Habían hecho el amor tres veces. Seguidas. Aquella noche. El hombre no podía más. La había amado con todo su ser. Y ella no decía nada. Había gozado tanto o más que él, o eso al menos, quería pensar mientras caminaba desnudo hacia el pequeño refrigerador en busca de algún bocado, o de algún trago de algo fresquito. Ella no querría, seguramente. Parecía dormida. Parecía gozosa, satisfecha. Parecía un ángel caído del cielo.

Fue una auténtica desgracia. La muchacha se encontraba en lo mejor de la vida. Una vida colmada de planes. De proyectos. De ilusiones. Hasta que todo se truncó. Hasta que la muerte se la arrancó de cuajo. Y rompió todo lo que la muchacha quería, destrozó a todos los que la amaban o alguna vez la habían amado. Pero son cosas que pasan. Aunque todos rogamos para que no sea a nosotros.

En la madrugada siguiente, el hombre gris del Obispado se lo comunicó a Baldomero, el último enterrador romántico, -que pensaban algunos que le conocían-, el único del cementerio parroquial de Xxxxxxxxxxxx, -bajo la administración de la Sacramental de Xxx Xxxxx, la mía-, y le entregó la documentación. La muchacha se enterraría aquella misma tarde en la sepultura propiedad de sus abuelos, y había que abrirla para comprobar que hubiera sitio. Caso de no haberlo, de que no cupiera, habría que reducir un cuerpo, el de la abuela, la última enterrada. Baldomero y Chisco, una cachorrilla grande y desgarbada aún, pero fiel y leal desde el día que la recogió de los contenedores de basura, se fueron a la tarea. El hombre del Obispado, a lo suyo, gris y somnoliento. Como cada día.

Se tumbó a su lado. Había bebido un poco de leche fresca. Ella no quiso. No respondió, por lo que dedujo que no quería, o que se había adormilado. Se estaba quedando fría, por lo que le echó la sábana por encima. Y se pegó a ella. Arrimó su ser desnudo al de ella. Era poseedora de un cuerpo de infarto, que provocaba vértigo en quien lo contemplaba, lo acariciaba, lo tomaba. Y ella no dijo nada. Chisco se revolvió inquieta en su mantita, al escuchar un imperceptible ruido que enseguida desechó. Gruñó irguiendo las orejitas todavía sin definir.
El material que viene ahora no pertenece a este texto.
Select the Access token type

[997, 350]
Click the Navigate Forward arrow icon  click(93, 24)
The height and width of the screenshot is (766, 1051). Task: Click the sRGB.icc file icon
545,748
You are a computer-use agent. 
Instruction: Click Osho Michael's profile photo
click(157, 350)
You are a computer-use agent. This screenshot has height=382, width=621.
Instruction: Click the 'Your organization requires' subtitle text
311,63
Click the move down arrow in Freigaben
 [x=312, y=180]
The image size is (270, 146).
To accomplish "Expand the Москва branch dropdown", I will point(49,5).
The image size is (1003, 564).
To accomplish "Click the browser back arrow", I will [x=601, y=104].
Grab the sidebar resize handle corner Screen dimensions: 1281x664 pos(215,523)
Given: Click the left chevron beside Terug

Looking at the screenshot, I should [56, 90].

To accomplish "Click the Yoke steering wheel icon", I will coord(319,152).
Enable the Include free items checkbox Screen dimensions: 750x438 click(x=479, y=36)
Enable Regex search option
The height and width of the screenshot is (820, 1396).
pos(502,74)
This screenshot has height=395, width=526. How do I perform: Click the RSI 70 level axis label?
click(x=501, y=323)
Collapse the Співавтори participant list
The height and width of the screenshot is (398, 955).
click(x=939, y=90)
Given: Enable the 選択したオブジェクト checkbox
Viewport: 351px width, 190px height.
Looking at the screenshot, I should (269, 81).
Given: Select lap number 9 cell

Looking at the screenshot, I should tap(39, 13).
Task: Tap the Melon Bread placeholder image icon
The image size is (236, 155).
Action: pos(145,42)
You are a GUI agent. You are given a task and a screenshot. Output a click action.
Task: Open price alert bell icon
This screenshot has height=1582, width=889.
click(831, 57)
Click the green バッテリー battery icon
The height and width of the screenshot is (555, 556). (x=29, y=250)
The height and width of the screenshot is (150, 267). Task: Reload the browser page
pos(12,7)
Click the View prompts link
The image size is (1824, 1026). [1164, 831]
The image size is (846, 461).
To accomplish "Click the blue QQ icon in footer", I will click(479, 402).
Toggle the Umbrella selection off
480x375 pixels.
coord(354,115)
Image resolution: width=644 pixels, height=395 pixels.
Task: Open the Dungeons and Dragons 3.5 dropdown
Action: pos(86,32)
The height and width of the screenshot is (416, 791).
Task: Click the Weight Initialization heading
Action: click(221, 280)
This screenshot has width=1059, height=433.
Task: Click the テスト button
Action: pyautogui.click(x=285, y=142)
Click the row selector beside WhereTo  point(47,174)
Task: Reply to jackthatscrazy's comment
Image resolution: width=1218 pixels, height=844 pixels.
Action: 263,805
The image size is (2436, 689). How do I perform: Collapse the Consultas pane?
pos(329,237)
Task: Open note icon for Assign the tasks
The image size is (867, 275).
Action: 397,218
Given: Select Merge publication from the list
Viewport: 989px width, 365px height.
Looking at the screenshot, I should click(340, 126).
Y volvió a su sueño, desechando el conato de posible peligro. Baldomero tuvo otra erección. Era algo que no podía controlar teniendo una mujer tan bonita a su lado. -Cristina… –le susurró al oído meloso. Comenzó a mover las caderas contoneándose, lentamente, con suavidad, separando los glúteos duros de la mujer levemente con las manos, abriéndose camino, poco a poco, suave. Ella no dijo nada.